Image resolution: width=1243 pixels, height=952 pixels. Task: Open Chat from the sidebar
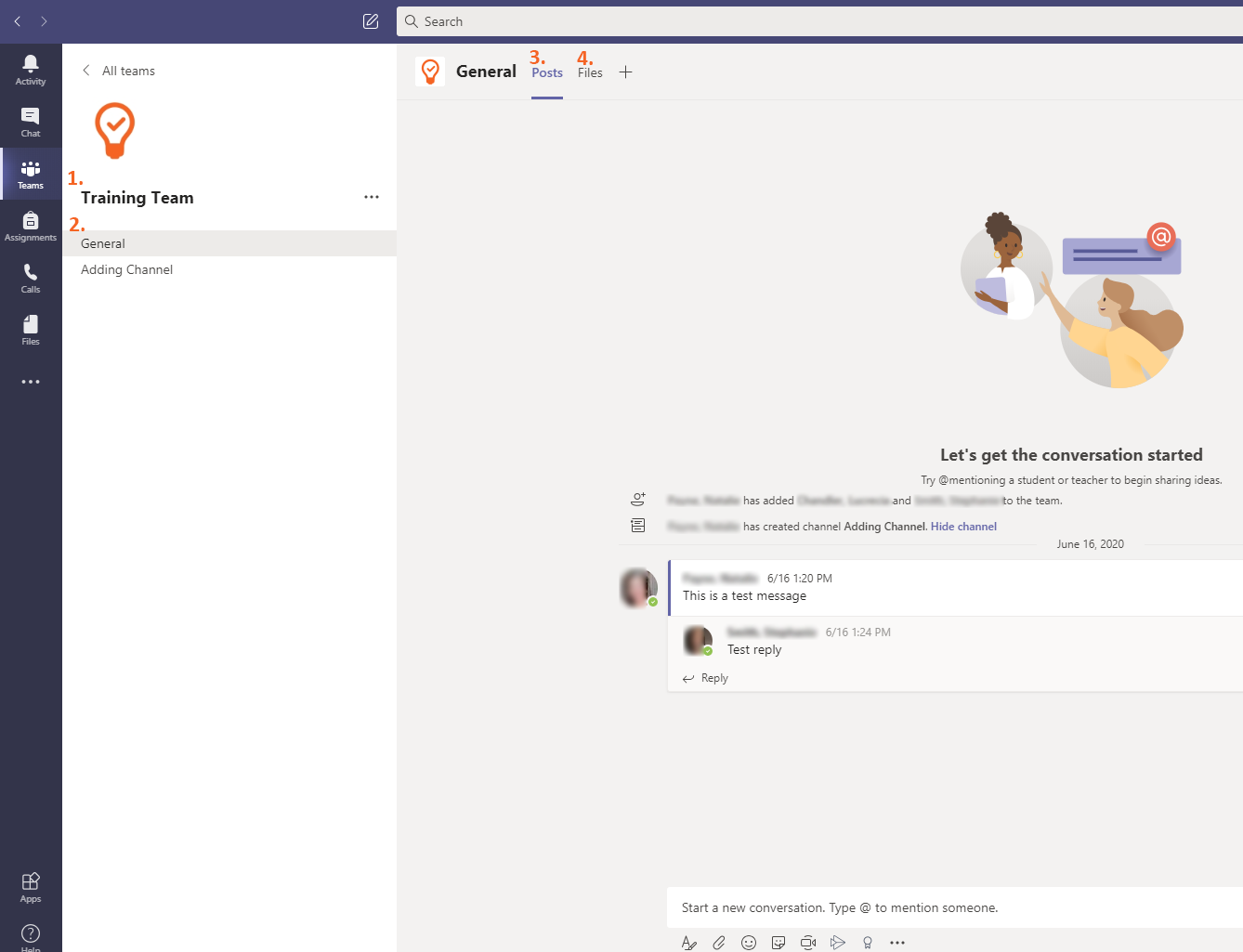click(31, 122)
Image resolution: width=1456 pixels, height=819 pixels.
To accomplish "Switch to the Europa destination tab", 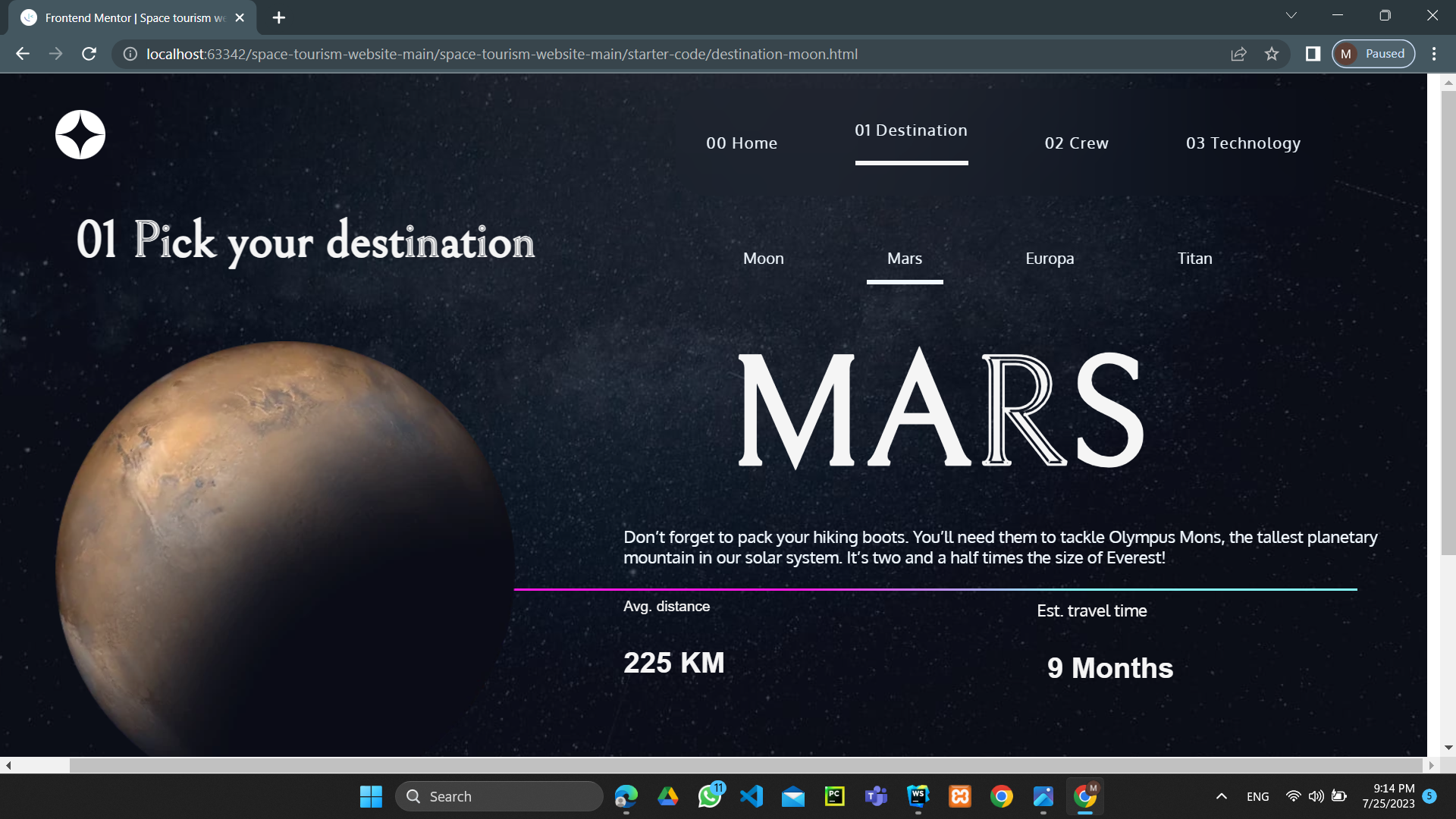I will click(x=1050, y=258).
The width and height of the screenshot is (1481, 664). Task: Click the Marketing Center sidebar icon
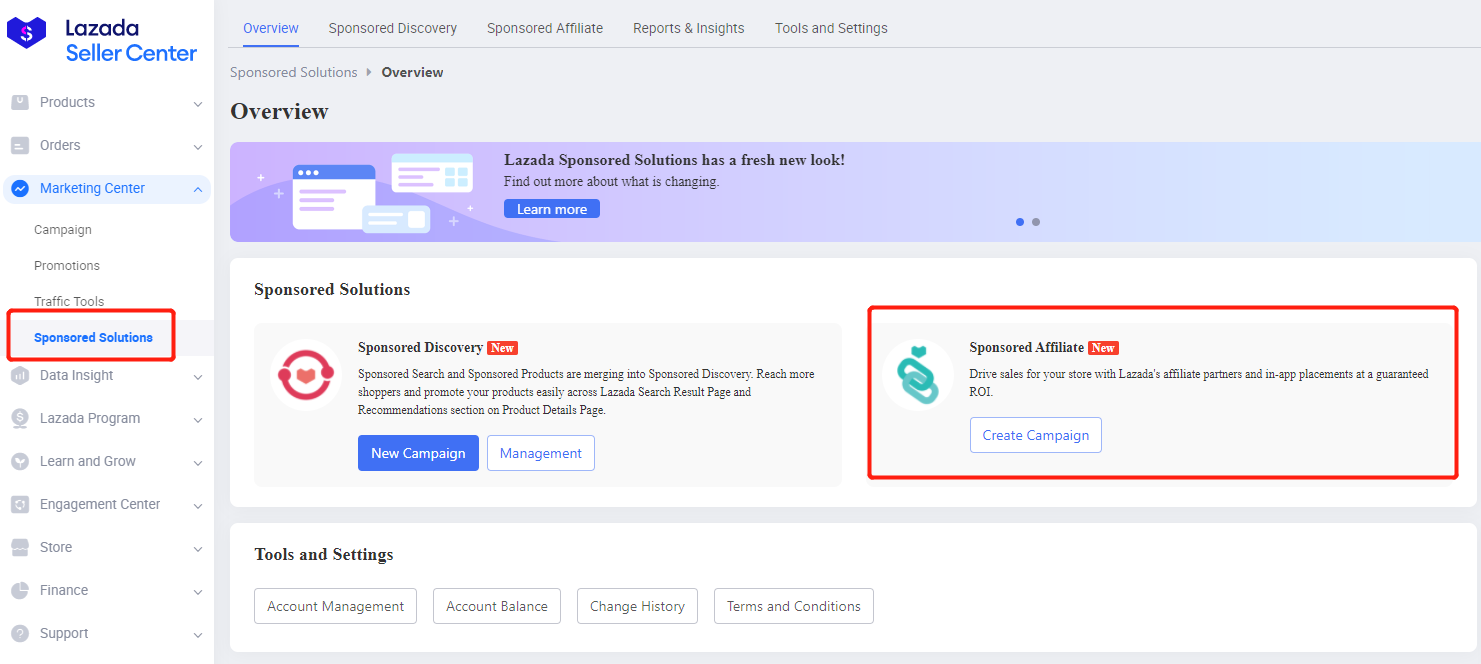pos(20,189)
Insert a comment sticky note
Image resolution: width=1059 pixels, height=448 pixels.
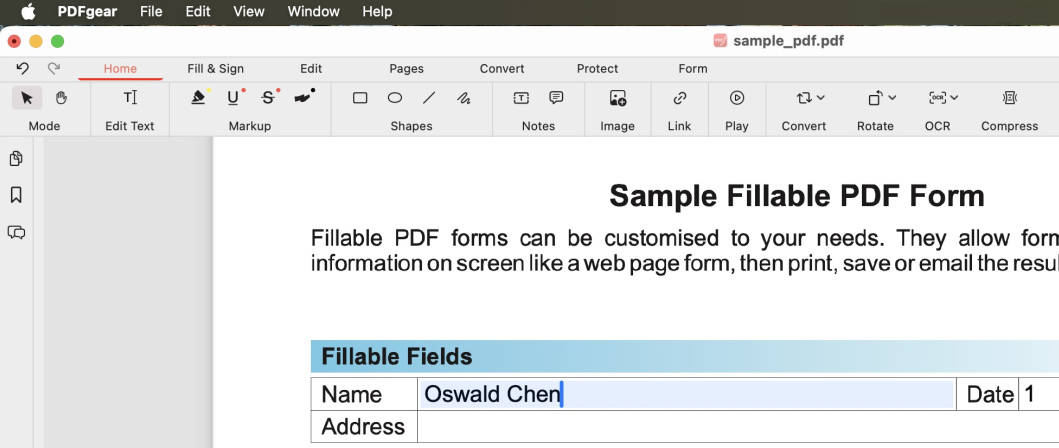pos(556,98)
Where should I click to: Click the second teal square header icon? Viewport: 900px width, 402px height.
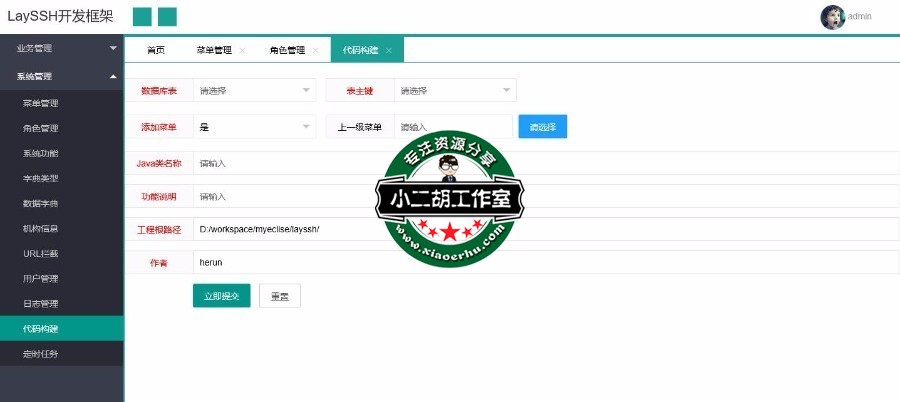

____________

**DIRECTIONS**
List each line of the data that contains the string "resolution", matching case exactly.

**FULL RESPONSE**
Image resolution: width=1243 pixels, height=952 pixels. Task: Open Chat from the sidebar
Image resolution: width=1456 pixels, height=819 pixels.
Image resolution: width=1059 pixels, height=448 pixels.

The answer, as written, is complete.